A three electrode system was employed for chronopotentiometry, a 1 cm2 platinum flag working electrode, a platinum flag counter electrode (>10 cm2 ), and a silver-silver metaphosphate reference electrode. Fused silica crucibles were used to contain the melts. The melts were allowed to equilibrate at 694° C for at least one hour prior to the taking of measurements.

There appeared to be no regular variation in D with increasing R. For R equals 1.0, 1.1, 1.2, 1.3, 1.4, and 1.5, the diffusion coefficients were 1.30 x 10-7 cm2/sec, 6.29 x 10-8 cm2/sec, 1.67 x 10-7 cm2/sec, 2.24 x 10-7 cm2/sec, 1.48 x 10-7 cm2/sec, and 2.12 x 10-7 cm2/sec respectively. The diffusion coefficients were obtained from the slopes of iₒr ½ vs. C plots.

For chronoamperometry a two electrode system was employed A potential of 0.85 volts was selected after studying current-­voltage curves for the melts.

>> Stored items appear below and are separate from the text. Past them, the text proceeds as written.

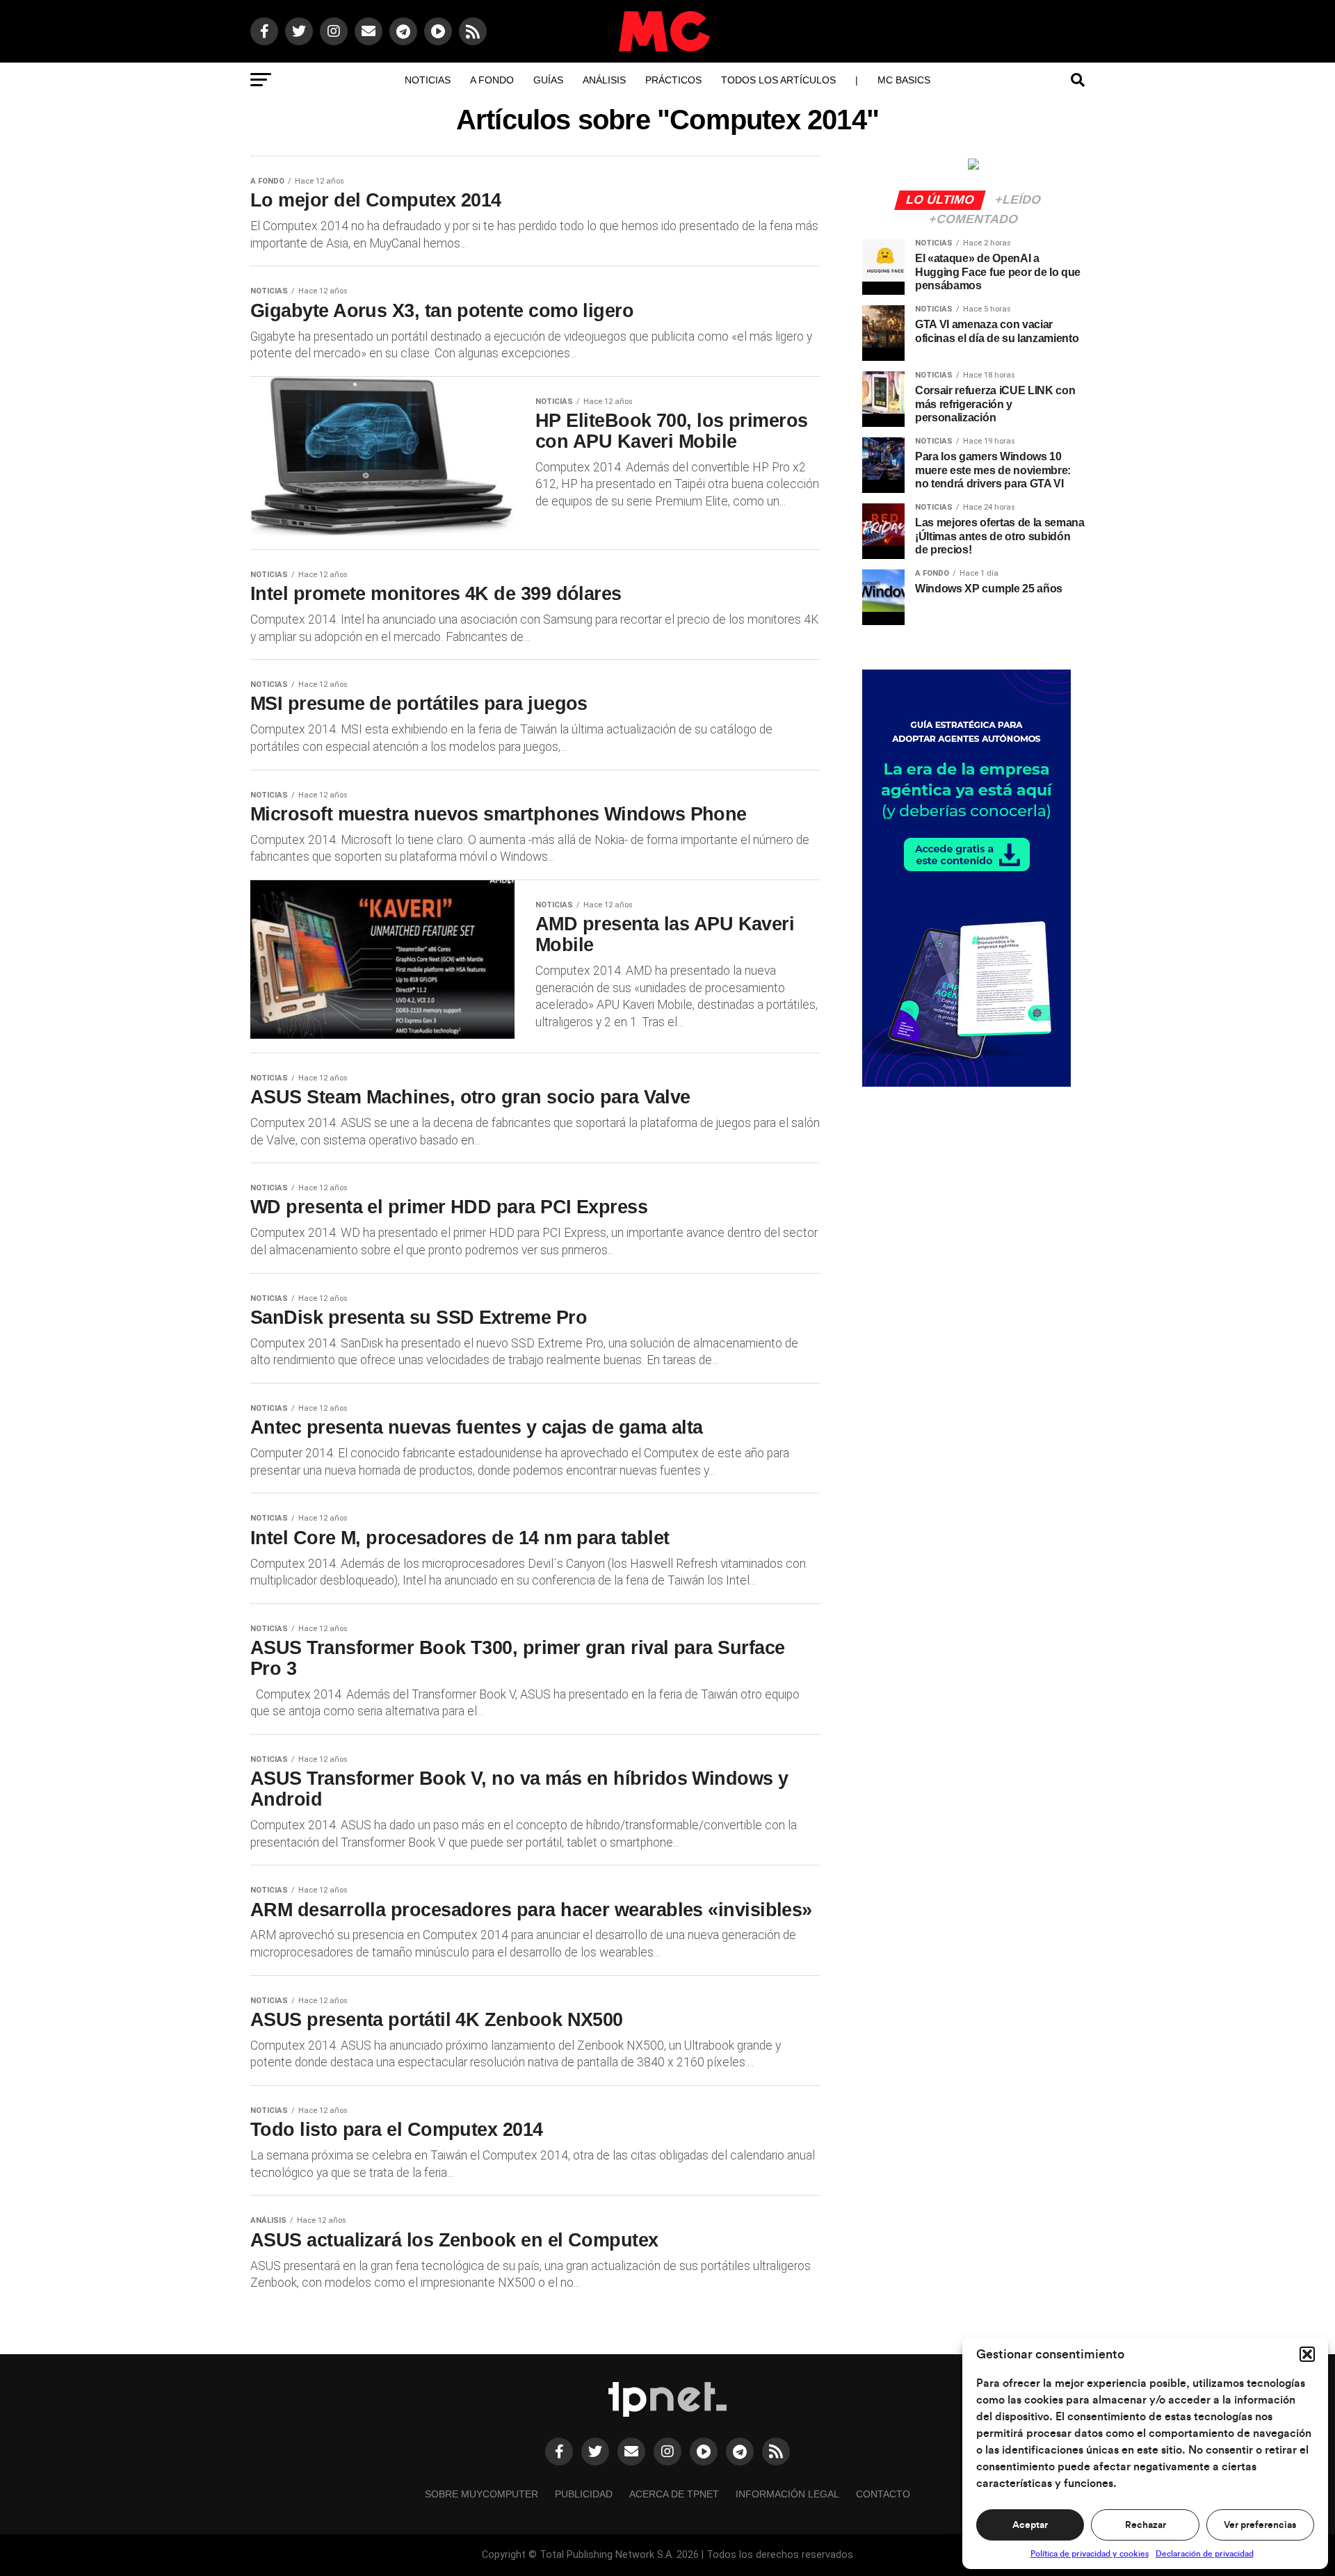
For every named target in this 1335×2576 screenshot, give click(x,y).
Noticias (428, 80)
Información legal (787, 2494)
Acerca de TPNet (674, 2494)
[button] (1307, 2354)
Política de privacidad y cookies (1089, 2554)
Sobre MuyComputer (481, 2494)
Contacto (883, 2494)
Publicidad (584, 2494)
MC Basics (903, 80)
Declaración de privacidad (1205, 2554)
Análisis (604, 80)
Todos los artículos (778, 80)
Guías (548, 80)
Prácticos (673, 80)
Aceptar (1030, 2525)
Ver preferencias (1260, 2525)
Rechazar (1145, 2525)
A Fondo (492, 80)
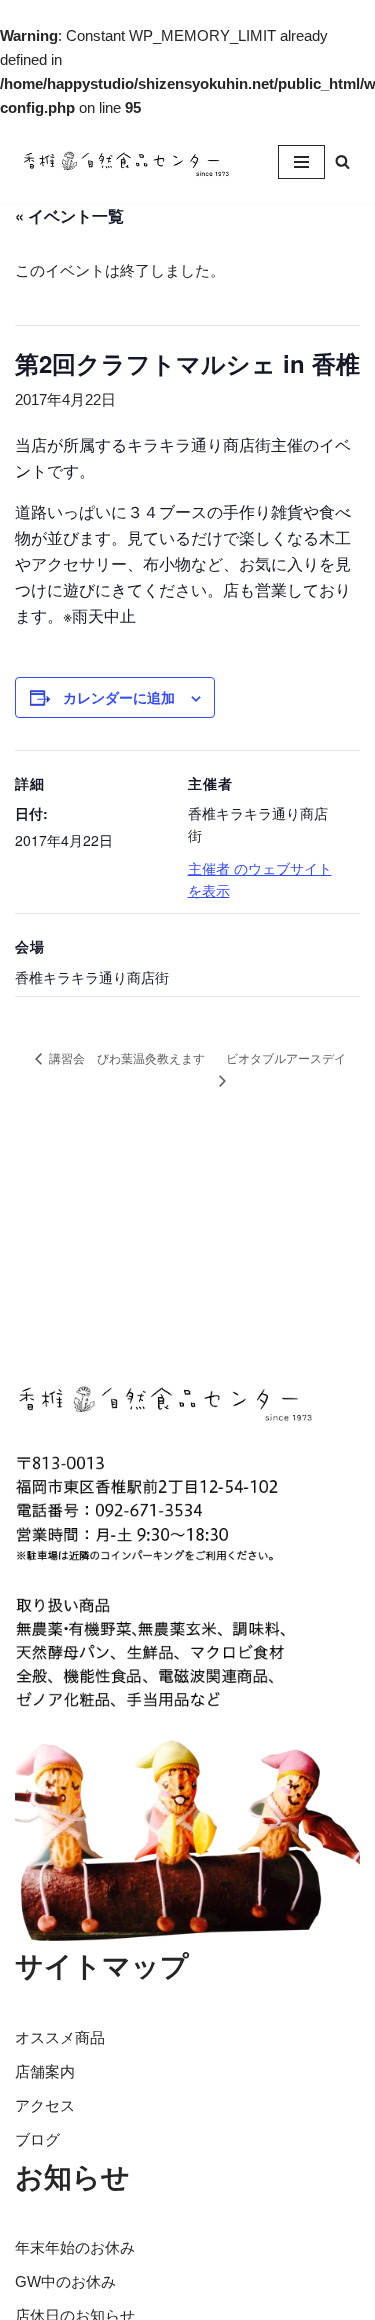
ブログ (37, 2139)
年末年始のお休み (75, 2247)
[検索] (342, 161)
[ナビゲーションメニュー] (301, 162)
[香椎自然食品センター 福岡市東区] (125, 161)
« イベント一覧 (69, 215)
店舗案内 (45, 2071)
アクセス (45, 2105)
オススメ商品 (60, 2037)
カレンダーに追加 (119, 697)
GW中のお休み (65, 2281)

Unlike chronopotentiometry, D values determined by chrono­amperometry increased fairly regularly with R. For R values of 1. 0, 1. 1, 1. 2, 1. 3, 1. 4, and 1. 5 the corresponding D values were 1.16 x 10-7 cm2/sec, 1.47 x 10-7 cm2/sec, 1.62 x 10-7 cm2/sec, 1.96 x 10-7 cm2/sec, 2.12 x 10-7 cm2/sec and 2.45 x 10-7 cm2/sec.

The thin layer chromatography consisted of dissolving the glass in water and spotting the solution on to an Eastman cellulose chromatographic sheet. The solvent was a mixture of trichloroacetic acid, water, ammonia, and acetone. The spots were developed by an acid molybdate spray followed by exposure to ultraviolet light. The spots were then eluted off the sheet and the percent phosphorus determined colorimetrically. The results show that the uranium does change the amount of the various phosphate species present.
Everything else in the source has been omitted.